Item 5.02 Departure of Directors or Certain Officers; Election of Directors; Appointment of Certain Officers; Compensatory Arrangements of Certain Officers.
Section (b)
     Paul F. Hahesy resigned as Chief Compliance Officer of the Registrant on December 31, 2009.
Section (c)(1)
     Mr. William R. Royer was appointed Chief Compliance Officer of the Registrant on January 1, 2010.
Section (c)(2)
     Mr. Royer is 44 years of age. Prior to his appointment as Chief Compliance Officer, Mr. Royer had not held any other positions or offices with the Registrant. No arrangements or understandings exist between Mr. Royer and the Registrant except the arrangements or understandings related to Mr. Royer as acting solely in his capacity as Chief Compliance Officer. No family relationships exist between Mr. Royer and any director, officer or any other person nominated or chosen by the Registrant to become a director or officer.
     Mr. Royer’s business experience during the past five years is as follows: Managing Director, Alternative Investments and Chief Compliance Officer Services, Foreside Compliance Services, LLC (November 2009 -present); Acting General Counsel, Baring Asset Management, Inc. (December 2007 — May 2008) and General Counsel and Member, Grantham, Mayo, Van Otterloo & Co., LLC (February 1995 — March 2005).
     Mr.
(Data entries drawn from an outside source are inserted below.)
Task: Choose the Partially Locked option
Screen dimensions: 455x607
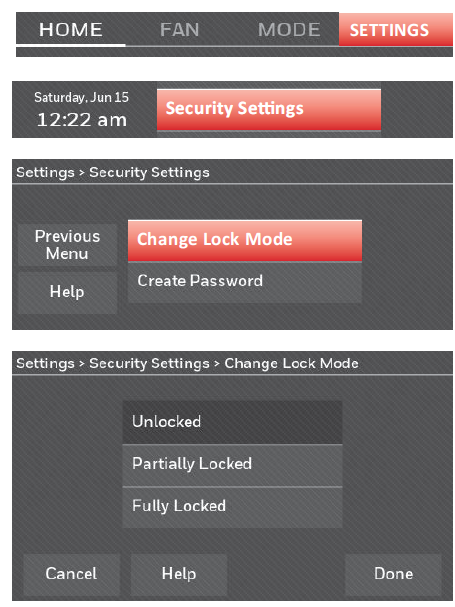Action: point(232,465)
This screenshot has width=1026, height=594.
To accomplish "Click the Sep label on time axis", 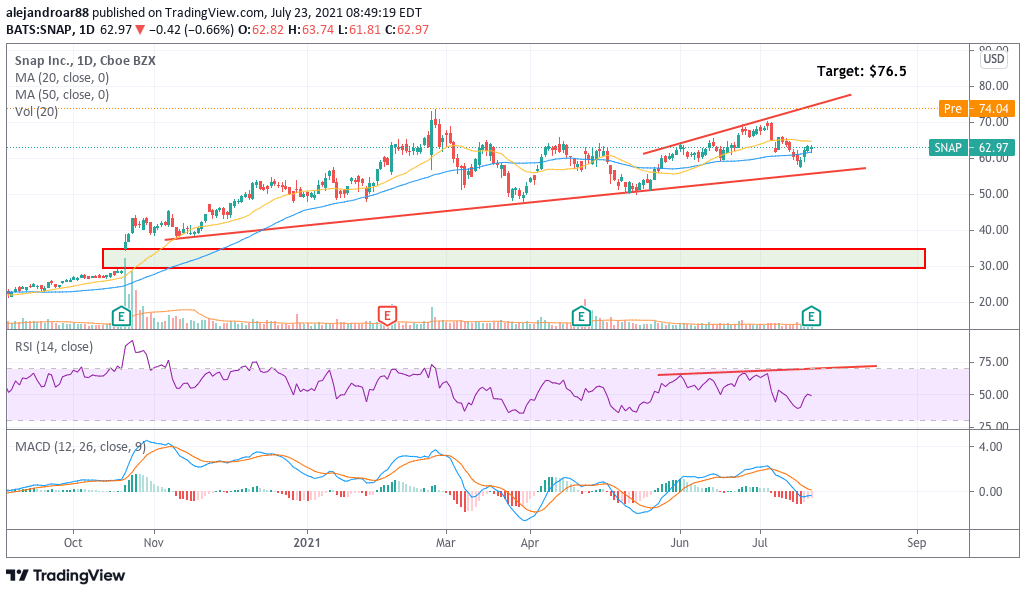I will 917,543.
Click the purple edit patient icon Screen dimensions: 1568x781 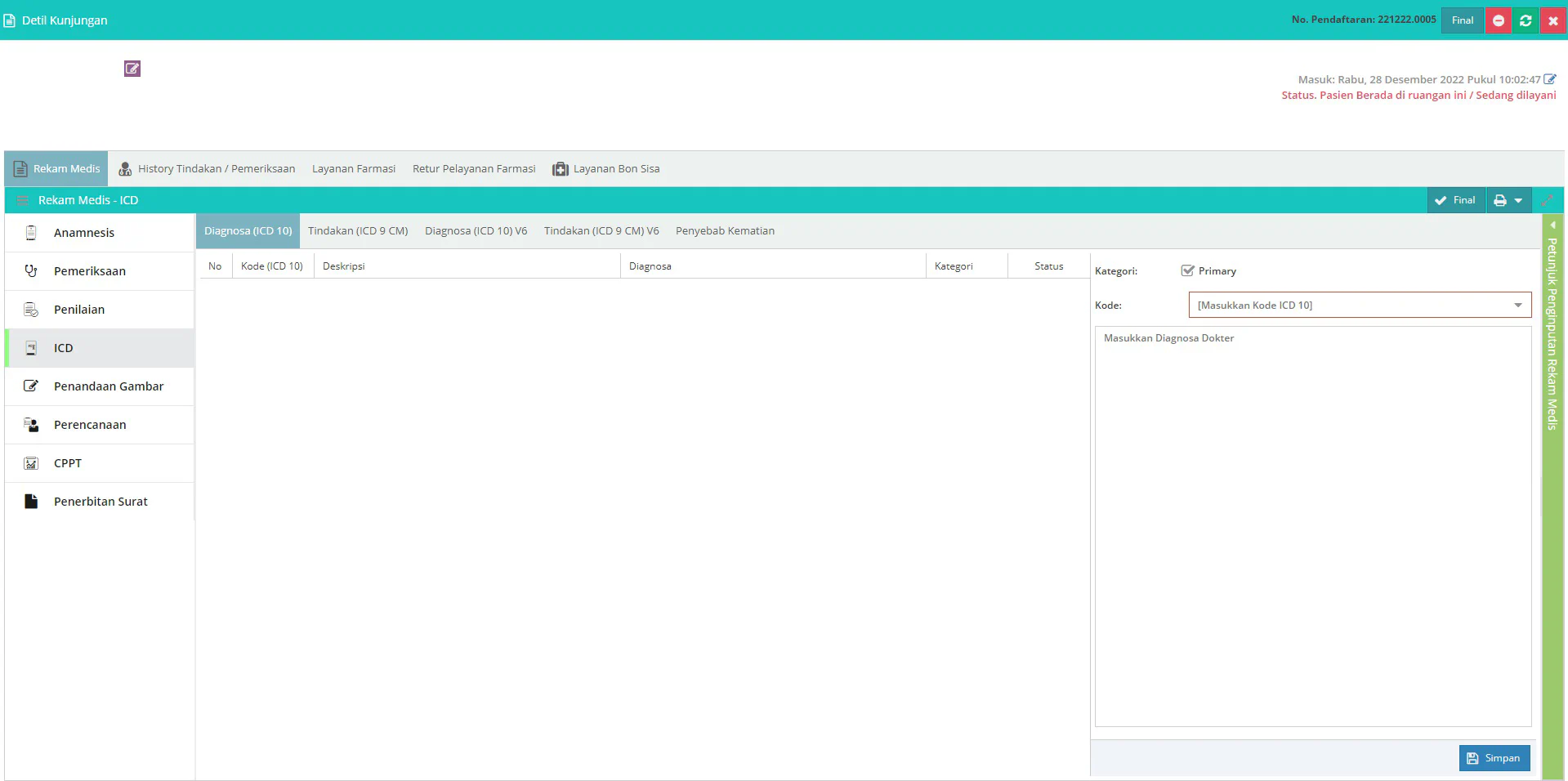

Royer has not engaged in any transactions or proposed transactions since the beginning of the Registrant’s last fiscal year in which the Registrant was or is to be a participant and the amount involved exceeds $120,000, and in which any related person had or will have a direct or indirect material interest.
Section (c)(3)
     There is no material plan, contract or arrangement (whether or not written) to which Mr. Royer is a party or in which he participates that is entered into or material amendment in connection with his appointment as Chief Compliance Officer or any grant or award to Mr. Royer or modification thereto, under any such plan, contract or arrangement in connection with such appointment.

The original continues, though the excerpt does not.